News Release

Root-farming gophers might be our closest agricultural relatives

Peer-Reviewed Publication

University of Florida

Pocket gopher burrowing

video: A southeastern pocket gopher finds a place to dump soil from its ongoing excavation. Digging is so energy intensive, the roots gophers find along the way don’t provide enough food. But by harvesting crops of roots over time, they can get enough energy to keep digging. view more 

Credit: Jack Putz and Veronica Selden/University of Florida

Although you’ll probably never see them, you can spot them by the tell-tale mounds of sandy soil dotting a field: pocket gophers. Beneath your feet, the gophers continuously create and remold a labyrinth of winding tunnels hundreds of feet long.

And, perhaps, tend the world’s most recently discovered farms. Root farms, that is.

A University of Florida biology professor and undergraduate student have discovered that southeastern pocket gophers tend to fields of subterranean roots they harvest for food. The discovery makes the rodents the only mammal — other than humans — known to farm for a living.

“They’re providing this perfect environment for roots to grow and fertilizing them with their waste,” said Veronica Selden, who recently graduated from Florida with a degree in zoology and is the first author of the new paper.

Data for analysis:
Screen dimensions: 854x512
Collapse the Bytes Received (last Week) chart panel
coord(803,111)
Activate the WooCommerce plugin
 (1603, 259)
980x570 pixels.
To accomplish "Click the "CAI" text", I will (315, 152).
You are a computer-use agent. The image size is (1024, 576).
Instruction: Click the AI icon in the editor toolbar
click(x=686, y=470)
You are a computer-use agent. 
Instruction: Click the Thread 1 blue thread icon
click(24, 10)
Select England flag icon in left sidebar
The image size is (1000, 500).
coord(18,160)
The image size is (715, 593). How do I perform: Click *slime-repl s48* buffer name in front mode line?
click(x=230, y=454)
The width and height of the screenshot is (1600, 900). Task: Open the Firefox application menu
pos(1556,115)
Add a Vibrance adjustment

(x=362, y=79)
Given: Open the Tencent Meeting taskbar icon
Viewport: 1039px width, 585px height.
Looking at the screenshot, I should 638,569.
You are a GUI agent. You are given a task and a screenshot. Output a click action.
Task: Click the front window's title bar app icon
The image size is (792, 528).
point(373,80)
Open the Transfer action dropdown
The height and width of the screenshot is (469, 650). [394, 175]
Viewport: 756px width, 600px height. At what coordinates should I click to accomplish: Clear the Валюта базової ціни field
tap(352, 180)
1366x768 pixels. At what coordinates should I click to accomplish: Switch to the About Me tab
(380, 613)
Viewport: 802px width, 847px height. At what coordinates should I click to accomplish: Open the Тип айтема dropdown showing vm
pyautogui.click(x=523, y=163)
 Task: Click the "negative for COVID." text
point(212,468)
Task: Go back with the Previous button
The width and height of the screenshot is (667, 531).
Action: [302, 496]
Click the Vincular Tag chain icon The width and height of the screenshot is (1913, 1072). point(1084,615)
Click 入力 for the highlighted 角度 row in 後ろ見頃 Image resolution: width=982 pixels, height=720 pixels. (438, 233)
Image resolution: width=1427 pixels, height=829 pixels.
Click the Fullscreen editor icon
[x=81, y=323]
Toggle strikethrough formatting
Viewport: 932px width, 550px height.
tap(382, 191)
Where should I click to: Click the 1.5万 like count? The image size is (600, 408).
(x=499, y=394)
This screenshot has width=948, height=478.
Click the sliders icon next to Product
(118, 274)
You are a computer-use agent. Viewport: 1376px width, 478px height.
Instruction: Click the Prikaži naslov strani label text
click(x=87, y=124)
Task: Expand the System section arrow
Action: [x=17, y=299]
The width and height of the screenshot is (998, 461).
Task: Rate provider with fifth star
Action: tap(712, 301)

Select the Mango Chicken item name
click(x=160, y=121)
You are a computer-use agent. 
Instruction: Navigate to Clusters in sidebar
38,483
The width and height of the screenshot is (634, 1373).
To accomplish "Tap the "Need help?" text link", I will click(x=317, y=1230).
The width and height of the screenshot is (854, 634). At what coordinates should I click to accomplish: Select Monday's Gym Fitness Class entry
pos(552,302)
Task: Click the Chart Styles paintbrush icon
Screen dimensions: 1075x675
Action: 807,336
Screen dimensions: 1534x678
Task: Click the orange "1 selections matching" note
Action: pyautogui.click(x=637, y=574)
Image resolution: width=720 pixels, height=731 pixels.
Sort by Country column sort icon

Using the information:
A) According to the news release, which mammal, other than humans, is the only one known to farm for a living?
B) Reproduce everything in the news release from "Credit: Jack Putz" down to "farms, that is.".

Expected outputs:
A) The southeastern pocket gopher.

B)
Credit: Jack Putz and Veronica Selden/University of Florida

Although you’ll probably never see them, you can spot them by the tell-tale mounds of sandy soil dotting a field: pocket gophers. Beneath your feet, the gophers continuously create and remold a labyrinth of winding tunnels hundreds of feet long.

And, perhaps, tend the world’s most recently discovered farms. Root farms, that is.